Perched high above the city of Dover, at any time in history, Dover castle must have appeared formable to an approaching enemy.
Photo above - Dover Castle, the inner wall, with Henry II's Keep poking above its wall
Located only 28 miles from France, Dover Castle was strategically important for defending Britain from invading armies coming from the main continent. Until its decommissioned in 1958, the castle was garrisoned, continually, for 892 years.
It was Duke William of Normandy who first established the earthwork castle at this site in 1066 AD. Henry II (1133-1189), rebuild and expanded the castle, adding wall towers and additional defenses. The castle you view today, retains, in scope and shape, the 12th century castle of Henry II. But, in the mid-18th century, though the end of the 19th century, the castle went though a number of alterations to modernize its defenses. World War I and II saw additional improvements in armaments and the adding of the Secret War Time Tunnels.

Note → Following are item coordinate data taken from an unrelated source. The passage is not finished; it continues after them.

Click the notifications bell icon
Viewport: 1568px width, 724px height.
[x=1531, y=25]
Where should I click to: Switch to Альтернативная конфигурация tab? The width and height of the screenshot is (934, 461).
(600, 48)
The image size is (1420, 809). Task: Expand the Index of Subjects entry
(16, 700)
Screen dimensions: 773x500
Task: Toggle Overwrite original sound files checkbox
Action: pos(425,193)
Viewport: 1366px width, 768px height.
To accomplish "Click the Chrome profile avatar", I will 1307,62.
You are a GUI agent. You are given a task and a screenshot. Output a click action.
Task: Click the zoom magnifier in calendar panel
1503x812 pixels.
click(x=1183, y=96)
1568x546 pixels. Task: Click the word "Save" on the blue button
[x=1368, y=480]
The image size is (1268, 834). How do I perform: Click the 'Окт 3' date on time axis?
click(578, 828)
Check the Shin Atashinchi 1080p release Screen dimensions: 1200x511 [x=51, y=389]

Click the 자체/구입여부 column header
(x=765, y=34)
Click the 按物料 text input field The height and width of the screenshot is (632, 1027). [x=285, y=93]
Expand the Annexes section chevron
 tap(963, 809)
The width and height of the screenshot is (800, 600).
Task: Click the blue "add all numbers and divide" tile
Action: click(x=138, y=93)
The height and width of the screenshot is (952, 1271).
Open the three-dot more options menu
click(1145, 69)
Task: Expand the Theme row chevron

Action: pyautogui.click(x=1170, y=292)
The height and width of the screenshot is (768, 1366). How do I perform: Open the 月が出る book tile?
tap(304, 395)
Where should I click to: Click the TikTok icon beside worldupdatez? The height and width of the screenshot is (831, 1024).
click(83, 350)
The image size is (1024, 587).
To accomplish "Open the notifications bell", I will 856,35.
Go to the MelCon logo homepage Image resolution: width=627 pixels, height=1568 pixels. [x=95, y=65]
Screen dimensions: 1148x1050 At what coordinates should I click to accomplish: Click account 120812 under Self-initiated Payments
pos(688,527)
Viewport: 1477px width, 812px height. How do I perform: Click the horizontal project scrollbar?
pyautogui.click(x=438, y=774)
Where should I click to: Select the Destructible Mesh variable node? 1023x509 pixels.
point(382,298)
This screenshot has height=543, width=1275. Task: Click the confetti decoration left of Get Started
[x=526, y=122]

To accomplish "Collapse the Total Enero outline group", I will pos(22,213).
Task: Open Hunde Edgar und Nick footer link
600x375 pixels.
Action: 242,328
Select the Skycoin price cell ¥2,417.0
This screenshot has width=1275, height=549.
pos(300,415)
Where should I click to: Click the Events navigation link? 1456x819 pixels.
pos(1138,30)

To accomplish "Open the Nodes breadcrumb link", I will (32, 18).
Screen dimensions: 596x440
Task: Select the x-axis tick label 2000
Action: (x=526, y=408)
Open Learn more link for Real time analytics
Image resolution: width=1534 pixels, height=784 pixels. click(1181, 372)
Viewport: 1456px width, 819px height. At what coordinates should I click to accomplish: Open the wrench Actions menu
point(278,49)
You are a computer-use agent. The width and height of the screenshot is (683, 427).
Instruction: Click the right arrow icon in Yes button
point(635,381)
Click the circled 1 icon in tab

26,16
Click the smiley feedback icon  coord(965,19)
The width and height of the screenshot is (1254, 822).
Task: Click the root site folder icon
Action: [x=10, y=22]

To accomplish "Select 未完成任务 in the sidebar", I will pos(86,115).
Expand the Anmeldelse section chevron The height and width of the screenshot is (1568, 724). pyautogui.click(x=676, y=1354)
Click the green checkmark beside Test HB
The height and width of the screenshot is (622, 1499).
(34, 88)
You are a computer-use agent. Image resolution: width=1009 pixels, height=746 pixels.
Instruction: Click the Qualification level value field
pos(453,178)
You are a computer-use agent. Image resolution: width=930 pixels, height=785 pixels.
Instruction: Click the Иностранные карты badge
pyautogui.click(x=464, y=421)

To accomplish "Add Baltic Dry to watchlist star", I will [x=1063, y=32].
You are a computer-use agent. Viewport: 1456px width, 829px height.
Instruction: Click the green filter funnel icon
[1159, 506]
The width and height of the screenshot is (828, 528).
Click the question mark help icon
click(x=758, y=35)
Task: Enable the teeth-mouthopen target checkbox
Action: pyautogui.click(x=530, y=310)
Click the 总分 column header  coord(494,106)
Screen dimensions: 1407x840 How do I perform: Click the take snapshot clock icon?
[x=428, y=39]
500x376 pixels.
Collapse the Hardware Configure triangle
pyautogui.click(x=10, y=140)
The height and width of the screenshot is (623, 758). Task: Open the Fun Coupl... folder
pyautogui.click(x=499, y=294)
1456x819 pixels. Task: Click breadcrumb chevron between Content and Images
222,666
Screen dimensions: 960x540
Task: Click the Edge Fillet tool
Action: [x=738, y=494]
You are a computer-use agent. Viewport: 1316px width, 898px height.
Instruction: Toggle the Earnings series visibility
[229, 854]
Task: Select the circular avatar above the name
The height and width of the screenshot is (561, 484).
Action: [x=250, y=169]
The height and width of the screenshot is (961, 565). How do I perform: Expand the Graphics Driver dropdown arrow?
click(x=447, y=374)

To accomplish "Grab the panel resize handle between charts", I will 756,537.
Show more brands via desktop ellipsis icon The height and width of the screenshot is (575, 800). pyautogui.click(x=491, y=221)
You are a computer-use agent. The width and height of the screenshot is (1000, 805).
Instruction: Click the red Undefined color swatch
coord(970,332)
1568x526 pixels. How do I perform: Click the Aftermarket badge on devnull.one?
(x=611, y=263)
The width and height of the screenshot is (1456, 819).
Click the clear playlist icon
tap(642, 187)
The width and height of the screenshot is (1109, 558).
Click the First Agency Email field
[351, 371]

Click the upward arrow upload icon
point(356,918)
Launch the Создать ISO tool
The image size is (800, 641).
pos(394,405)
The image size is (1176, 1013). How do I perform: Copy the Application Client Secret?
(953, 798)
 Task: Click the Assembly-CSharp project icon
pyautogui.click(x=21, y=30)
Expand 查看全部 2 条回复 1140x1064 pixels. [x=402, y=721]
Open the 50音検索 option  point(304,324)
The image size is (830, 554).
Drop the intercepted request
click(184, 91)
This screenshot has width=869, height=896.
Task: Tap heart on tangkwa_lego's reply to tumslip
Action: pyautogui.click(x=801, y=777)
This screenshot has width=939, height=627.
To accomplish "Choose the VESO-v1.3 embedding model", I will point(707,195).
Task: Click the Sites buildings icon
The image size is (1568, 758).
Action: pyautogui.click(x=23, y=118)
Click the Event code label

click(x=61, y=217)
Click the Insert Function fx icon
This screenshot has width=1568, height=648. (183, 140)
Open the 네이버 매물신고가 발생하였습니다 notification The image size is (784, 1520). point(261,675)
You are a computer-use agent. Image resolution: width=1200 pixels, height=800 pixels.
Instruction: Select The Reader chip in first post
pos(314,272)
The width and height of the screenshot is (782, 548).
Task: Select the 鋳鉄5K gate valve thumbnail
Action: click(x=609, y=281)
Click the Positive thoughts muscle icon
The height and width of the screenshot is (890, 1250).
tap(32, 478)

Photo Above - relatively recent building are also found in the large ward of the castle.
On the castle grounds are two structures that are actually older than the castle, one of them, the Roman lighthouse, maybe the oldest structure still standing in Britain. The other structure that pre-dates the castle is a Saxon Church, St. Mary-in-Castro.
Photo Above - St. Mary-in-Castro and what remains of a Roman lighthouse.